Collected data entries:
☆ ☆ ☆ ☆ ☆ ☆ ☆
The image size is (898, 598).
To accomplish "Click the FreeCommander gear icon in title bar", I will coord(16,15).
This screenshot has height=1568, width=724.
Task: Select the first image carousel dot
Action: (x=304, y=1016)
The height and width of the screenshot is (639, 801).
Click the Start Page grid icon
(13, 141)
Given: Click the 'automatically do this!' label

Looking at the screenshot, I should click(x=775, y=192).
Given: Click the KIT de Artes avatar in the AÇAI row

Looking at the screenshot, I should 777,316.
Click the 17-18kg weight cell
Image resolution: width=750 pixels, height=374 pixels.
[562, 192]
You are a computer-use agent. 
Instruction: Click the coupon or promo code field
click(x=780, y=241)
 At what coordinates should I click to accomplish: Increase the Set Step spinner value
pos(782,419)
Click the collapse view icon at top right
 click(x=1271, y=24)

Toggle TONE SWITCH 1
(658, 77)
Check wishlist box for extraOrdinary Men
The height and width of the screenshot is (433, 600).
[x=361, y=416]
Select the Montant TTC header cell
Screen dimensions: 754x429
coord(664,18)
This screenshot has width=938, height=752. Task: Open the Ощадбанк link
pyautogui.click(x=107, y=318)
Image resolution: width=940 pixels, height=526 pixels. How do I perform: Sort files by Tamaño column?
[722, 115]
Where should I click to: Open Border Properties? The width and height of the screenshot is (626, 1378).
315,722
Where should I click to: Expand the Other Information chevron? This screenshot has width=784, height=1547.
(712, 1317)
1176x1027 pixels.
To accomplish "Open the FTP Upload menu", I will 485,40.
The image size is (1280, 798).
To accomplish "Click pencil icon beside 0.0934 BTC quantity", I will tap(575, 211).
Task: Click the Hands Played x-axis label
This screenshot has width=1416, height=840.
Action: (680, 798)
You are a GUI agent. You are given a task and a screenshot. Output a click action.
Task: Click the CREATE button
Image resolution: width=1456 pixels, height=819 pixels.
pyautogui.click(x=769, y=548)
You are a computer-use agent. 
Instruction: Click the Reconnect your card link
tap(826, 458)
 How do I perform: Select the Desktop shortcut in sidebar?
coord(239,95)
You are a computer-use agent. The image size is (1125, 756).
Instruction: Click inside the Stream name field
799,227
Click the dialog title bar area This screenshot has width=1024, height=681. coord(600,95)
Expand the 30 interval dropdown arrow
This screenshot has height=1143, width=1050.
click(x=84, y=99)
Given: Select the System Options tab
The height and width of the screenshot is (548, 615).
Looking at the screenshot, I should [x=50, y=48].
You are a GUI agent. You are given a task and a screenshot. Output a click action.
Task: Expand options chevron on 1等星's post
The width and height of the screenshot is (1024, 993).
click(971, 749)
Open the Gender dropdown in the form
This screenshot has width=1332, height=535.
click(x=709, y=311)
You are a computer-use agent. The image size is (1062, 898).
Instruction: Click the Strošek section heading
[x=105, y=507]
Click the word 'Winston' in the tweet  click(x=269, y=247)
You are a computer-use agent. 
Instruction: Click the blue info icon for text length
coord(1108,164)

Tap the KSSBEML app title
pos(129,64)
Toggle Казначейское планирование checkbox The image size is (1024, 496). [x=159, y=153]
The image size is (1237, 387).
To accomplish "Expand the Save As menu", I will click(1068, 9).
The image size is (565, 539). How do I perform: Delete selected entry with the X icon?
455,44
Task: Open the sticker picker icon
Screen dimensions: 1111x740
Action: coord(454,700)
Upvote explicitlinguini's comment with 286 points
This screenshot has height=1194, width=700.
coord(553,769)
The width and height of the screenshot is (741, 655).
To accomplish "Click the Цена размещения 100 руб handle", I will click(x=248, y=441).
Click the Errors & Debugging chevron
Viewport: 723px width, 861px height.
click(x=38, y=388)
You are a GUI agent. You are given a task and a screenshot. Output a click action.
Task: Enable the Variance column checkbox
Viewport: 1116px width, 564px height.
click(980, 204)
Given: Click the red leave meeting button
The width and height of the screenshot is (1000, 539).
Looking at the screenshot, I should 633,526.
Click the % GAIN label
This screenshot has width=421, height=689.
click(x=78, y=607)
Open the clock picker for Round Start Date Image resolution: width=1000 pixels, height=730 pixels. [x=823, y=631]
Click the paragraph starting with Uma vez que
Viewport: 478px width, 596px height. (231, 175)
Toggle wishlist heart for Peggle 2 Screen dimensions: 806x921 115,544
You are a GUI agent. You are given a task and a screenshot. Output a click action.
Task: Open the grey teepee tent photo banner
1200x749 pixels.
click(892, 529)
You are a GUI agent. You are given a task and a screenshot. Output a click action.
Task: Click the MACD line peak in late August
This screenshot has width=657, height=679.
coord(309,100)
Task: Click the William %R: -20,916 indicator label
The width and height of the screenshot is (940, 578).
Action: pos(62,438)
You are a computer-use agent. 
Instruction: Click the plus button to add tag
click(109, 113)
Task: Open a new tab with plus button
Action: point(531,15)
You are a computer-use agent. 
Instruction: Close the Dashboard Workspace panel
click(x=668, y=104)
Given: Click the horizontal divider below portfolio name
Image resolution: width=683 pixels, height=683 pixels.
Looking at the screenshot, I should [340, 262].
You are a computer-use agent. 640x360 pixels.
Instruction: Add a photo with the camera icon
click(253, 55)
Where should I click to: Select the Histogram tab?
☆ ☆ ☆ ☆ ☆ ☆ ☆
[The task] Show all lines in the records above that hold "dropdown".

[Task answer]
Expand the 30 interval dropdown arrow
Open the Gender dropdown in the form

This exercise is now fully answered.